It was learnt that the controversial electronic Vehicle Identity Number (VIN) valuation system, despite having undergone review, is being sabotaged, causing pain to importers who face hurdles in the process of clearing their vehicles.
As the challenges linger, many importers have been forced to abandon their vehicles at the terminals, accumulating demurrages – a situation that has increased the costs of vehicle clearing and purchase.
Recall that the Customs service introduced the VIN Valuation policy in January 2022 to aid trade facilitation and enhance the cargo delivery process. The platform was intended to reduce human intervention and make clearing more seamless.
This was greeted with controversy as agents protested outrageous increases in tariffs due to inaccurate data and the valuation process.
Subsequently, NCS suspended its implementation to review the complaints, triggering a backlog of vehicles awaiting clearing and extreme port congestion.
Two months after the policy was re-introduced, the old complaints remained. Customs had disclosed that the valuation template has been designed with the base model (2013) being used for the new pricing.
Findings revealed that the reviewed VIN valuation policy is discriminatory, as it only works with standard chassis vehicles, while it excludes the non-standard chassis (damaged) vehicles.
It was also learnt that for a 2007 or 2009 vehicle under the non-standard chassis vehicles, the duties are different and not uniform.
Still, vehicles from Europe and Asia have not been captured in the new valuation system, forcing importers to do under-table dealing with clearing officials, compelling them to pay more than required.
Apart from vehicles from Europe and Asia, Mercedes Benz (ML and X-Class), Lexus and Range Rover are excluded from the valuation.
The National Publicity Secretary of the Association of Registered Freight Forwarders of Nigeria, (ARFFN), Taiwo Fatomilola, told The Guardian, “only American vehicles are computed in the VIN valuation platform, although Mercedes Benz and other high-powered vehicles like Lexus, Range Rover are not on the VIN system.”

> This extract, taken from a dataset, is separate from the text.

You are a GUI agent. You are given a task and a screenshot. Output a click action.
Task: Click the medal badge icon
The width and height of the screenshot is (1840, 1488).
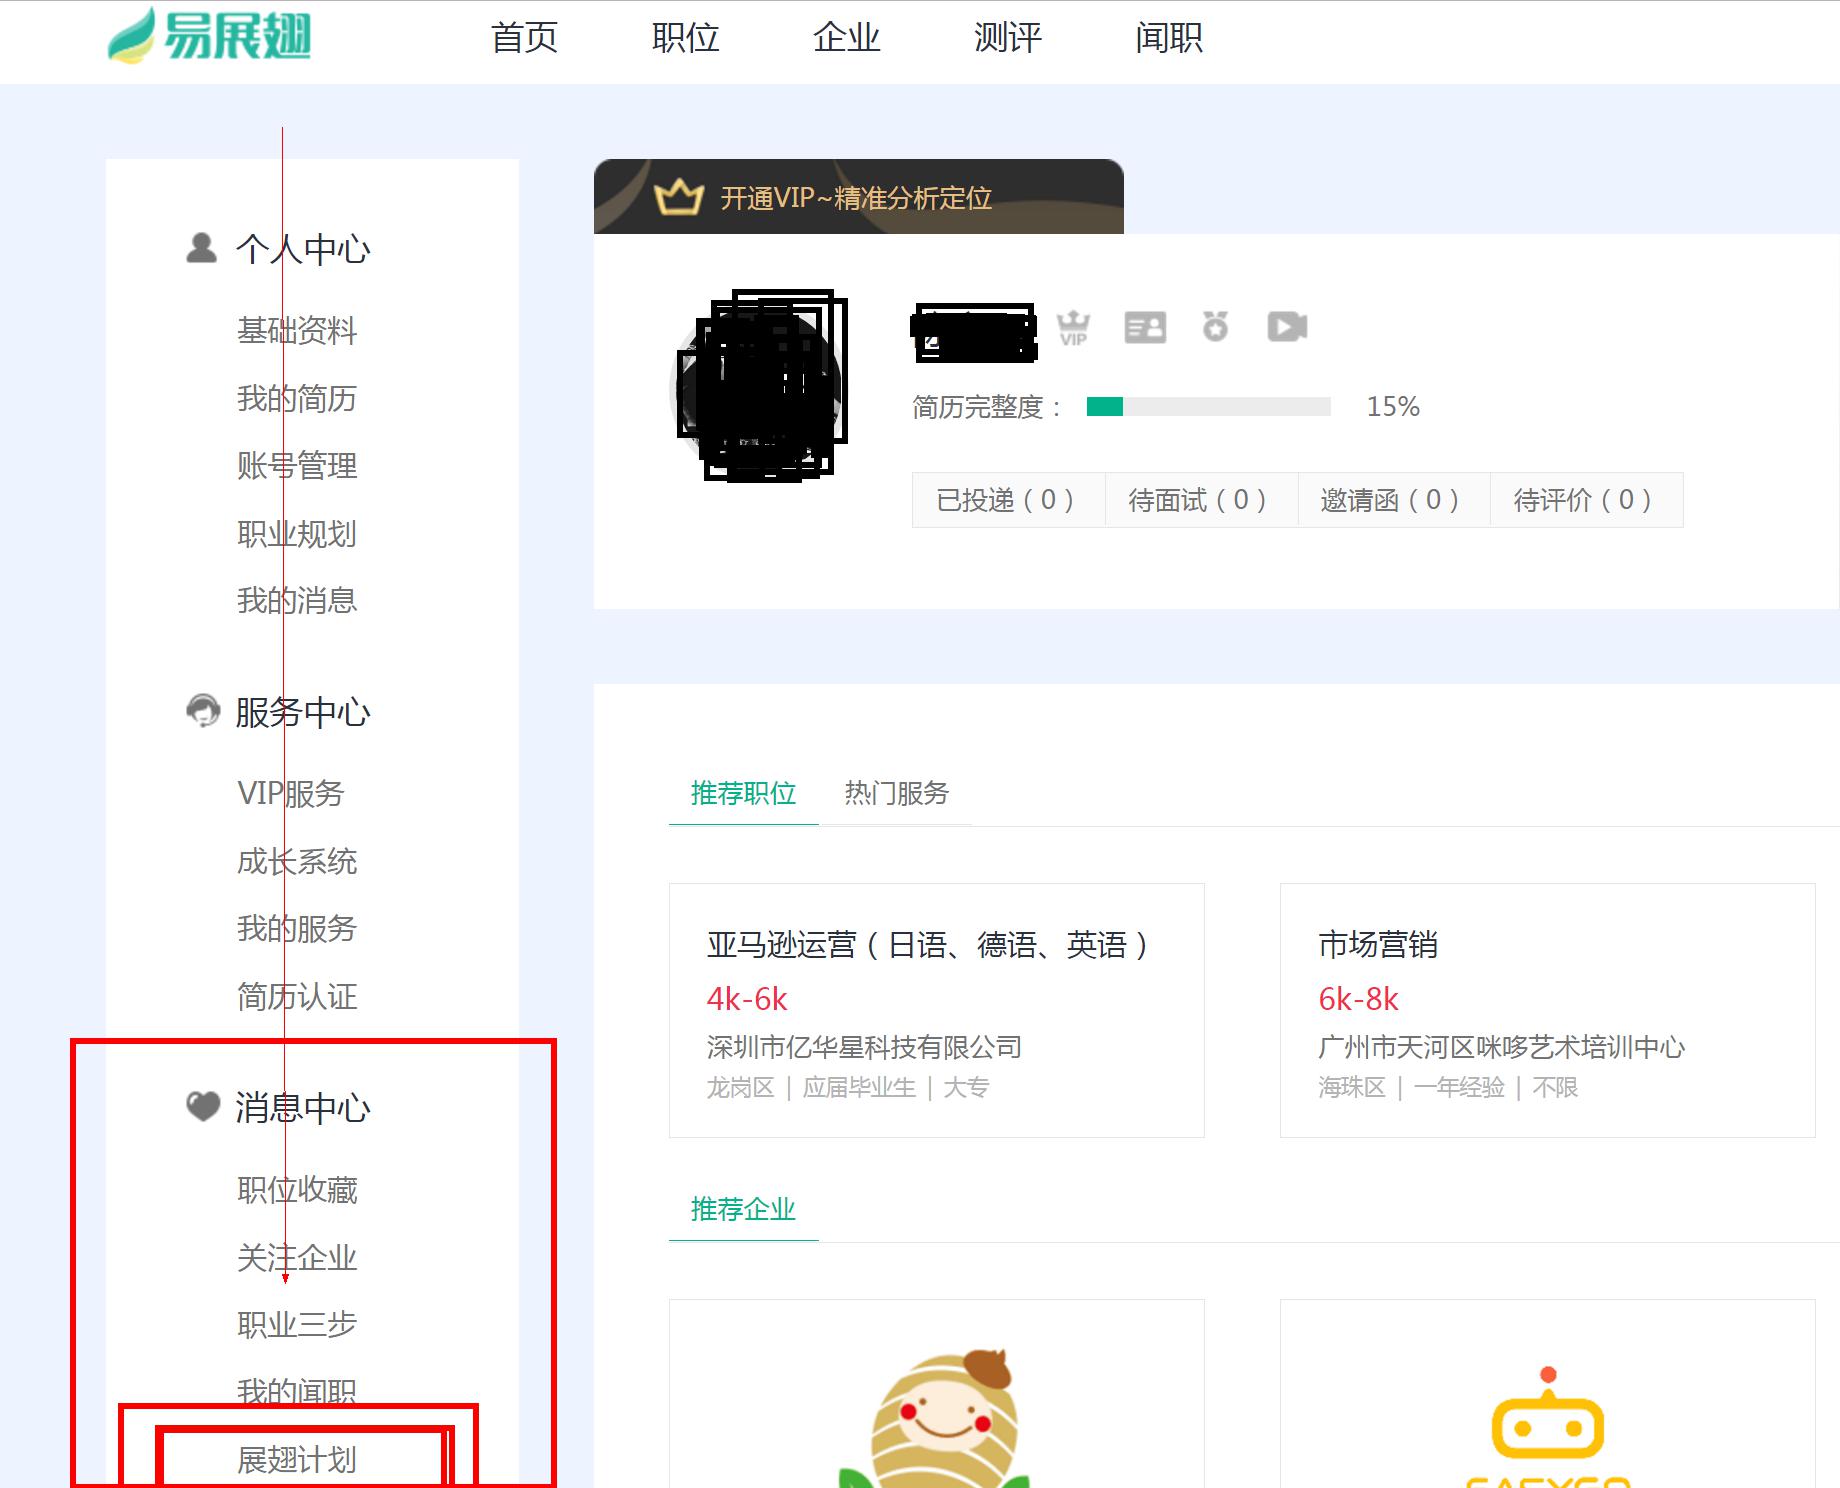click(x=1215, y=326)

According to clearing agents, once they apply for duty on such vehicles on the VIN system, it gives an error outcome, which means they have to apply to the Customs Area Controller (CAC) of the command for value identification.
Sources said such applications are processed at discretionary costs with customs officials turning the process into a money-making venture.
To get the valuation done on time, agents and importers pay special fees for fast-track. Otherwise, their vehicles would be delayed unnecessarily while accumulating demurrages. The Guardian learnt that the least amount paid for fast-track is N10,000. Agents also disclosed that they are extorted when vehicles go through physical inspection.
“If you bring N2,000, you wait for three days, but when you bring N5,000, they will take it immediately. Your cash determines when the CAC is available to sign the documents, which will join other documents on the table waiting before the approval will be given. For the processes through the CAC office, it will take you not less than N5,000.
“If you want to go for valuation assessment, cars go for around N7,000 to N10,000, it depends on the value you are bringing forth. If you want a lesser value, you have to pay more than that,” Fatomilola said.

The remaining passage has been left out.